■ **WHAT IS EXPECTED**: Output every record below precisely as it is written.

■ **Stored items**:
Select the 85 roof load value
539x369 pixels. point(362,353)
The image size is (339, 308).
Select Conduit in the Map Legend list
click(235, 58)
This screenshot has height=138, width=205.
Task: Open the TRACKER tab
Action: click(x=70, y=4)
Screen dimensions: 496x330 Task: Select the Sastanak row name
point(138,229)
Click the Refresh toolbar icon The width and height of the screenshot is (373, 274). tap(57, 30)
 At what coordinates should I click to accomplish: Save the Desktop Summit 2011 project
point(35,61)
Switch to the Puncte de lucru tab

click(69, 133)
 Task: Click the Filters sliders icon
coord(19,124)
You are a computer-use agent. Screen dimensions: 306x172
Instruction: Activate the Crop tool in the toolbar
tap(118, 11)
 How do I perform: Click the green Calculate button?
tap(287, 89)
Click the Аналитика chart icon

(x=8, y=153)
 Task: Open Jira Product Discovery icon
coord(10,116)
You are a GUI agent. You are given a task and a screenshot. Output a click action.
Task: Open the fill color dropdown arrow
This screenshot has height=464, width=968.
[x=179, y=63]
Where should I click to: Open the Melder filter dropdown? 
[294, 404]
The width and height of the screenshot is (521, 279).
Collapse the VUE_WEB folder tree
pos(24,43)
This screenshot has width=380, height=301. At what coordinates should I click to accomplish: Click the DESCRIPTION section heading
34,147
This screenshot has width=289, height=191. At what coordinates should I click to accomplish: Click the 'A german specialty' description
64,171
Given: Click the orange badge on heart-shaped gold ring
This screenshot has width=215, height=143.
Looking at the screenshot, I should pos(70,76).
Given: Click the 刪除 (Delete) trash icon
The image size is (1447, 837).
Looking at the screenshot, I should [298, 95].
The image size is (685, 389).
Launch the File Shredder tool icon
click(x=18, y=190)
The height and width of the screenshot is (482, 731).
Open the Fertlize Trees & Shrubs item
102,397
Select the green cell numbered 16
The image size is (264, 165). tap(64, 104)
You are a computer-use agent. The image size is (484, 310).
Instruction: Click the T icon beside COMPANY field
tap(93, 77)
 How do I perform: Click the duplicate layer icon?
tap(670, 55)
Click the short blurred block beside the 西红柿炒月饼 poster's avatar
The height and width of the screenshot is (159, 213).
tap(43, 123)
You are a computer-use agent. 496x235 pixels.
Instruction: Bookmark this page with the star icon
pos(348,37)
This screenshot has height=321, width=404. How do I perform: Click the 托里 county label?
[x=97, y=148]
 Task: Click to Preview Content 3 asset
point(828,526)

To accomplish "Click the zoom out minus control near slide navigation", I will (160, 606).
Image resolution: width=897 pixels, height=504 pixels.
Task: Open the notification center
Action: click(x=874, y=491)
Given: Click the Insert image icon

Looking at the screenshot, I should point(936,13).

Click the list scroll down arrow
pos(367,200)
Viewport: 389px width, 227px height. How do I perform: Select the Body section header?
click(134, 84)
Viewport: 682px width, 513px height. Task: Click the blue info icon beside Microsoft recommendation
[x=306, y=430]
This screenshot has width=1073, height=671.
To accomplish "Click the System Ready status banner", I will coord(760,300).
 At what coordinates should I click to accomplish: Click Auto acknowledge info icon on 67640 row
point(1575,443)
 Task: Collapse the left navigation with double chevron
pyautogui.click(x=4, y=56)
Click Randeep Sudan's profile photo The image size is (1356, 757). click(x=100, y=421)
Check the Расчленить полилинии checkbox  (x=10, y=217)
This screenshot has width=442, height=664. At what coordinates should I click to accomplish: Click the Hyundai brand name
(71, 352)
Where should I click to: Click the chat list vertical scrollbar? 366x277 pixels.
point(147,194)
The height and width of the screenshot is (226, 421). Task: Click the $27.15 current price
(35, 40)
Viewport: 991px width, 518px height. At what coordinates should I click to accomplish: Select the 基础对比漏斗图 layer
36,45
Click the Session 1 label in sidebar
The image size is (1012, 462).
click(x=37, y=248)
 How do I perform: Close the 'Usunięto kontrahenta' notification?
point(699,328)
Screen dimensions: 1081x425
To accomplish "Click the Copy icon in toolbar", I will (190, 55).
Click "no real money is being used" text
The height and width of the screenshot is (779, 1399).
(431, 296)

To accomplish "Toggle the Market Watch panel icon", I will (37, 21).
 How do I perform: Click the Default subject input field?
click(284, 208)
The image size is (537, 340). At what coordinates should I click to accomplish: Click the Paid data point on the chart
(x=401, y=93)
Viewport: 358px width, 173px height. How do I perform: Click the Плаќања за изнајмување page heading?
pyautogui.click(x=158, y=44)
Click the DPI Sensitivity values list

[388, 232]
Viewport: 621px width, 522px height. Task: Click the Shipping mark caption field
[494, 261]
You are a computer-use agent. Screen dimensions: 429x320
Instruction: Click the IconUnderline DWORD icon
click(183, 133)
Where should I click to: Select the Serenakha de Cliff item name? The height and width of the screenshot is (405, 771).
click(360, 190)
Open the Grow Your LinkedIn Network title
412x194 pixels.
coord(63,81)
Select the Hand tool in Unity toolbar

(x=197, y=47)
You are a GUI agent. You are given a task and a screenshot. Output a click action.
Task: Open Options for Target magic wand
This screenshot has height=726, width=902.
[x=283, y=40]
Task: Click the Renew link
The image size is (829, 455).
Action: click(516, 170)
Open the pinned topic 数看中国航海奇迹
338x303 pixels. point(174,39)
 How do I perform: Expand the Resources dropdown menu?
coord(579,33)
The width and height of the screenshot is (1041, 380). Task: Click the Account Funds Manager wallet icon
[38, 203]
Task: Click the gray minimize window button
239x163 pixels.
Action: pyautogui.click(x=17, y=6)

■ **RESULT FOR THIS TASK**:
Select the 85 roof load value
539x369 pixels. point(362,353)
The image size is (339, 308).
Select Conduit in the Map Legend list
click(235, 58)
This screenshot has height=138, width=205.
Task: Open the TRACKER tab
Action: click(x=70, y=4)
Screen dimensions: 496x330 Task: Select the Sastanak row name
point(138,229)
Click the Refresh toolbar icon The width and height of the screenshot is (373, 274). tap(57, 30)
 At what coordinates should I click to accomplish: Save the Desktop Summit 2011 project
point(35,61)
Switch to the Puncte de lucru tab

click(69, 133)
 Task: Click the Filters sliders icon
coord(19,124)
You are a computer-use agent. Screen dimensions: 306x172
Instruction: Activate the Crop tool in the toolbar
tap(118, 11)
 How do I perform: Click the green Calculate button?
tap(287, 89)
Click the Аналитика chart icon

(x=8, y=153)
 Task: Open Jira Product Discovery icon
coord(10,116)
You are a GUI agent. You are given a task and a screenshot. Output a click action.
Task: Open the fill color dropdown arrow
This screenshot has height=464, width=968.
[x=179, y=63]
Where should I click to: Open the Melder filter dropdown? 
[294, 404]
The width and height of the screenshot is (521, 279).
Collapse the VUE_WEB folder tree
pos(24,43)
This screenshot has width=380, height=301. At what coordinates should I click to accomplish: Click the DESCRIPTION section heading
34,147
This screenshot has width=289, height=191. At what coordinates should I click to accomplish: Click the 'A german specialty' description
64,171
Given: Click the orange badge on heart-shaped gold ring
This screenshot has width=215, height=143.
Looking at the screenshot, I should pos(70,76).
Given: Click the 刪除 (Delete) trash icon
The image size is (1447, 837).
Looking at the screenshot, I should [298, 95].
The image size is (685, 389).
Launch the File Shredder tool icon
click(x=18, y=190)
The height and width of the screenshot is (482, 731).
Open the Fertlize Trees & Shrubs item
102,397
Select the green cell numbered 16
The image size is (264, 165). tap(64, 104)
You are a computer-use agent. The image size is (484, 310).
Instruction: Click the T icon beside COMPANY field
tap(93, 77)
 How do I perform: Click the duplicate layer icon?
tap(670, 55)
Click the short blurred block beside the 西红柿炒月饼 poster's avatar
The height and width of the screenshot is (159, 213).
tap(43, 123)
You are a computer-use agent. 496x235 pixels.
Instruction: Bookmark this page with the star icon
pos(348,37)
This screenshot has height=321, width=404. How do I perform: Click the 托里 county label?
[x=97, y=148]
 Task: Click to Preview Content 3 asset
point(828,526)

To accomplish "Click the zoom out minus control near slide navigation", I will (160, 606).
Image resolution: width=897 pixels, height=504 pixels.
Task: Open the notification center
Action: click(x=874, y=491)
Given: Click the Insert image icon

Looking at the screenshot, I should point(936,13).

Click the list scroll down arrow
pos(367,200)
Viewport: 389px width, 227px height. How do I perform: Select the Body section header?
click(134, 84)
Viewport: 682px width, 513px height. Task: Click the blue info icon beside Microsoft recommendation
[x=306, y=430]
This screenshot has width=1073, height=671.
To accomplish "Click the System Ready status banner", I will coord(760,300).
 At what coordinates should I click to accomplish: Click Auto acknowledge info icon on 67640 row
point(1575,443)
 Task: Collapse the left navigation with double chevron
pyautogui.click(x=4, y=56)
Click Randeep Sudan's profile photo The image size is (1356, 757). click(x=100, y=421)
Check the Расчленить полилинии checkbox  (x=10, y=217)
This screenshot has width=442, height=664. At what coordinates should I click to accomplish: Click the Hyundai brand name
(71, 352)
Where should I click to: Click the chat list vertical scrollbar? 366x277 pixels.
point(147,194)
The height and width of the screenshot is (226, 421). Task: Click the $27.15 current price
(35, 40)
Viewport: 991px width, 518px height. At what coordinates should I click to accomplish: Select the 基础对比漏斗图 layer
36,45
Click the Session 1 label in sidebar
The image size is (1012, 462).
click(x=37, y=248)
 How do I perform: Close the 'Usunięto kontrahenta' notification?
point(699,328)
Screen dimensions: 1081x425
To accomplish "Click the Copy icon in toolbar", I will (190, 55).
Click "no real money is being used" text
The height and width of the screenshot is (779, 1399).
(431, 296)

To accomplish "Toggle the Market Watch panel icon", I will (37, 21).
 How do I perform: Click the Default subject input field?
click(284, 208)
The image size is (537, 340). At what coordinates should I click to accomplish: Click the Paid data point on the chart
(x=401, y=93)
Viewport: 358px width, 173px height. How do I perform: Click the Плаќања за изнајмување page heading?
pyautogui.click(x=158, y=44)
Click the DPI Sensitivity values list

[388, 232]
Viewport: 621px width, 522px height. Task: Click the Shipping mark caption field
[494, 261]
You are a computer-use agent. Screen dimensions: 429x320
Instruction: Click the IconUnderline DWORD icon
click(183, 133)
Where should I click to: Select the Serenakha de Cliff item name? The height and width of the screenshot is (405, 771).
click(360, 190)
Open the Grow Your LinkedIn Network title
412x194 pixels.
coord(63,81)
Select the Hand tool in Unity toolbar

(x=197, y=47)
You are a GUI agent. You are given a task and a screenshot. Output a click action.
Task: Open Options for Target magic wand
This screenshot has height=726, width=902.
[x=283, y=40]
Task: Click the Renew link
The image size is (829, 455).
Action: click(516, 170)
Open the pinned topic 数看中国航海奇迹
338x303 pixels. point(174,39)
 How do I perform: Expand the Resources dropdown menu?
coord(579,33)
The width and height of the screenshot is (1041, 380). Task: Click the Account Funds Manager wallet icon
[38, 203]
Task: Click the gray minimize window button
239x163 pixels.
Action: pyautogui.click(x=17, y=6)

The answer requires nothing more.